Avis de Zaynab : "Gauguin par le biais d’un artiste outre-quiévrain"
Alors qu’ouvre une exposition sur Gauguin au Grand Palais le 10 octobre 2017, on sera peut-être content de voir mis en avant un roman plutôt pour collégien. Le livre et sorti en 2014 et l’action est située de nos jours. La couverture montre le personnage principal devant le tableau Arearea (mot tahitien qui pourrait signifier "joyeusetés") peint en 1892 par l’artiste lors de son premier séjour dans la nouvelle possession française de l’Océan Pacifique qu’était Tahiti. On a modifié, dans la reproduction de la page de couverture, quelques nuances de couleurs et on a donné dans la sobriété pour les trais des personnages de l’œuvre.
"Chien rouge" de Marie Sellier permet donc une approche de la vie et l’œuvre de Paul Gauguin par le biais d’un récit proche du vécu de jeunes lecteurs. Ce tableau est reproduit sur la boîte à sucre de la famille phare du récit. On démarre avec la chanson de Stromae :
« Formidable, foormidable,
Tu étais formidable, j’étais fort minable »
Car si l’action se déroule en France, le père de famille est belge et la mère d’origine espagnole. Entre eux, il y a de l’eau dans le gaz et c’est justement à Pont-Aven que vient de partir le mari afin de trouver l’inspiration. La mère rêvait d’être décoratrice mais, pour assurer des revenus stables au ménage, elle est employée de bureau.
« Le fond du problème, c’est que Péné de Bruyn estime s’être sacrifiée pour son mari ; Pour permettre à Paul de se consacrer à la peinture, elle a accepté de travailler dans un cabinet de conseillers fiscaux. Et vingt ans après elle y est encore. Alors qu’elle rêvait d’être décoratrice ou brocanteuse. Chiner, dégoter de vieux machins, les rafistoler, les assembler, en faire des merveilles, voilà à quoi elle aimerait occuper ses journées. Si encore Paul de Bruyn avait percé, si encore sa peinture était reconnue ! Mais il fait du rase-mottes depuis vingt ans, inconnu au bataillon des grands artistes contemporains. Un looser, dit sa femme quand elle est vraiment énervée. Autant dire qu’elle s’est sacrifiée pour rien ». (pages 18-19)
La famille est unanime devant le talent de Gauguin, heureusement car quotidiennement, cette œuvre Arearea, ils peuvent la voir en peinture (ce qui est plus souhaitable que son contraire).
« Cette boîte, la boîte au chien rouge, les trois enfants de Bruyn l’ont toujours connue, elle ne quitte jamais pour ainsi dire la table de la cuisine » (page 14)

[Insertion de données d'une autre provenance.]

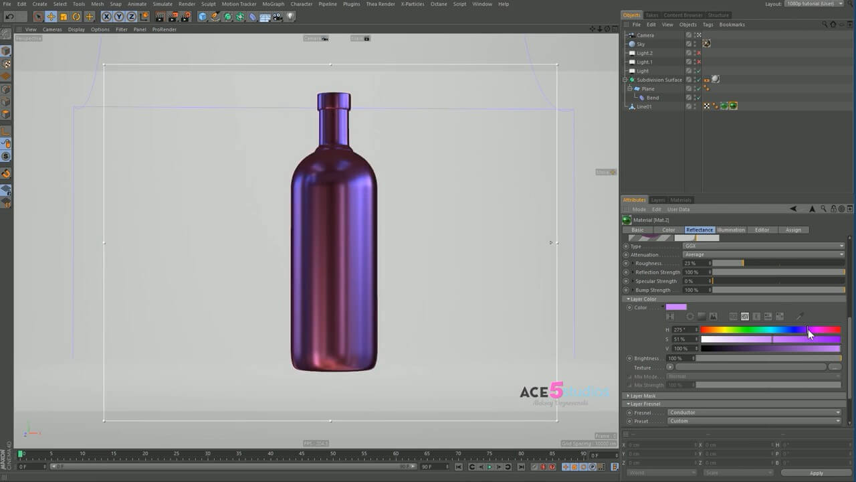Viewport: 856px width, 482px height.
Task: Open the MoGraph menu
Action: click(273, 4)
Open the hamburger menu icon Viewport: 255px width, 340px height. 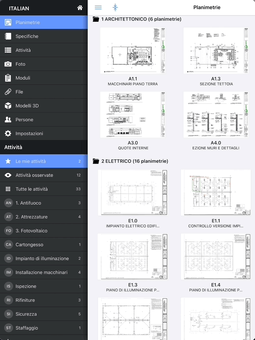(98, 7)
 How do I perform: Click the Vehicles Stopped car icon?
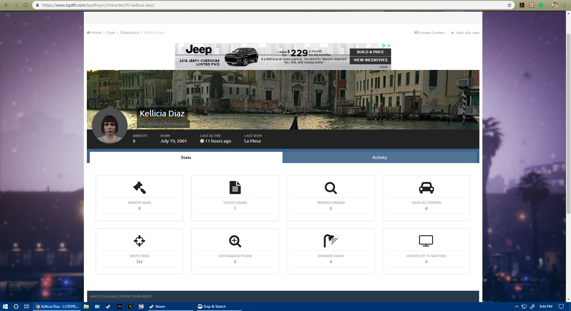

Absence de cette illstration dans l'ouvrage
Line, Morgane et Kira se connaissant depuis l’école maternelle et dans une saine ambiance de camaraderie, elles préparent un exposé sur Gauguin. On apprécie d’avoir ainsi, sous forme de dialogues, des opinions diverses sur l’auteur et son œuvre. Tout ce qui touche le célèbre peintre est donc intégré à une fiction très contemporaine.
Le narrateur est omniscient, toutefois Line parle à première personne au début de l’ouvrage :
« Mais maman ne fait même pas le geste de s’en emparer. Trop de désespoir tue » (page 11)
Elle a deux frères :
« Il y a entre Line et lui un accord tacite depuis que leur mère s’est mise en vacances des tâches ménagères (plus de courses, plus de cuisine, plus de ménage) : Clovis gère le matin et le pain, Line s’occupe du soir et du supermarché. Milo, lui, est au-dessus de ces contingences matérielles » (page 20)
C’est d’ailleurs Milo qui aura le mot final de ce roman. Le récit commencé avec la chanson de variété, se termine sur du rap, genre musical auquel Milo s’est déjà essayé plusieurs fois au long du récit.
« Où tu vas, chien rouge, qu’est-ce-que tu fais ?
T’es un drôle de cabot, tu sais.
Sans collier, ni maître, jamais,
Tu vis ta vie de chien libre et vraie,
Une vie d’artiste, ouais.
Allez le chien, s’te plaît !
Fais-nous to p’tit numéro, ouais ! » (page 172).
On relèvera en prime, bien avant dans le récit, une phrase admirable pour un lectorat adolescent : « Après tout, on est sur cette terre pour donner le meilleur de soi-même, pour libérer ce qui se loge au plus profond de ses tripes. Ne pas le faire, c'est tout simplement risquer de passer à côté de soi-même ».
Une chronologie, assez détaillée et sur deux pages, permet au lecteur de retrouver à quelles dates Gauguin est à Pont-Aven (1886 et 1888 en l’occurrence) et quand il séjourne à Tahiti (1891-1893 et 1895-1903). On notera qu’il existe, également pour un lectorat d’élèves du secondaire, la BD Gauguin, loin de la route ! sortie en 213 chez Le Lombard.